TASK STATEMENT: Copy, word for word, the opening line of the data and each line after it until the line that contains "Task: Click the Save floppy disk icon", which is included. Leave the pictures out.

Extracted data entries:

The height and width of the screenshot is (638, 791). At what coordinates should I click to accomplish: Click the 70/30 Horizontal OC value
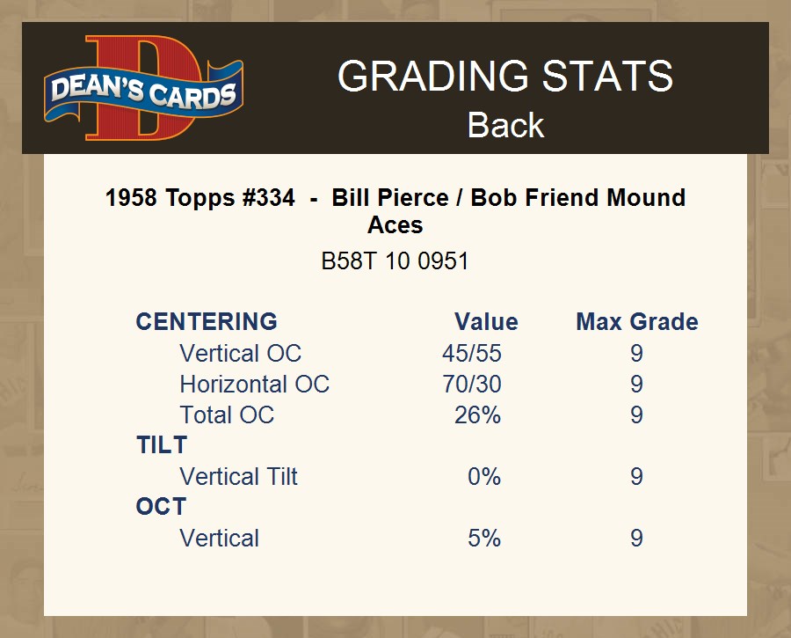472,385
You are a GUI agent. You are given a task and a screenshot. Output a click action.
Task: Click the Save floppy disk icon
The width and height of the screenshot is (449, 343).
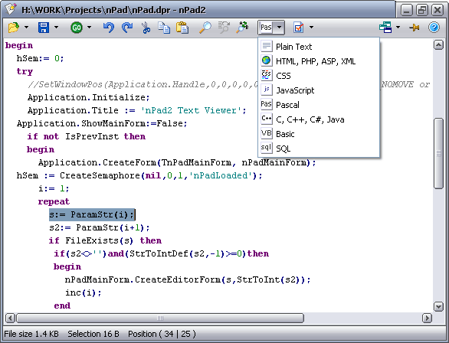tap(44, 28)
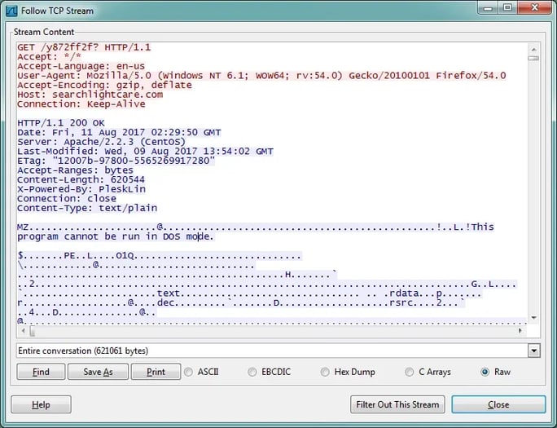Screen dimensions: 557x428
Task: Open Help for this dialog
Action: point(41,404)
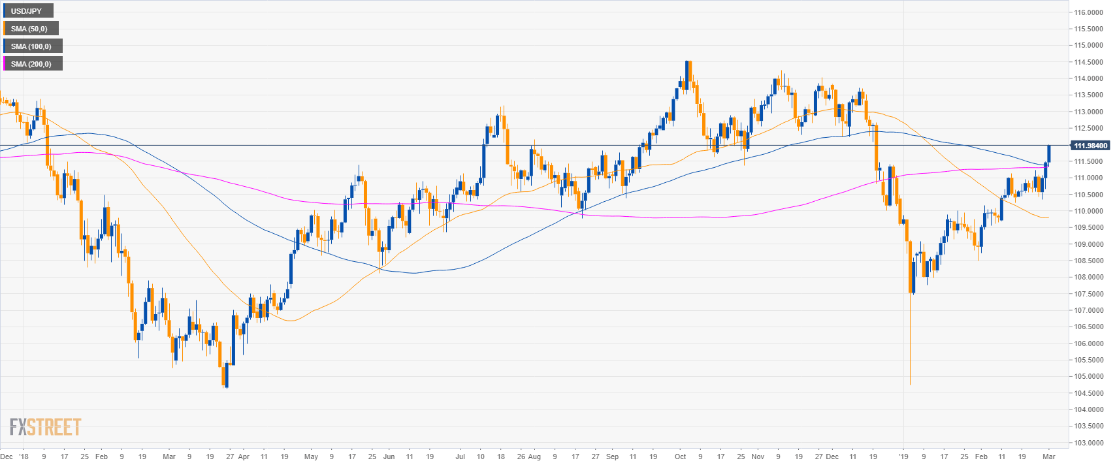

RESPONSE AREA:
The height and width of the screenshot is (638, 791). At what coordinates should I click to accomplish: Click the 70/30 Horizontal OC value
472,385
You are a GUI agent. You are given a task and a screenshot. Output a click action.
Task: Click the Save floppy disk icon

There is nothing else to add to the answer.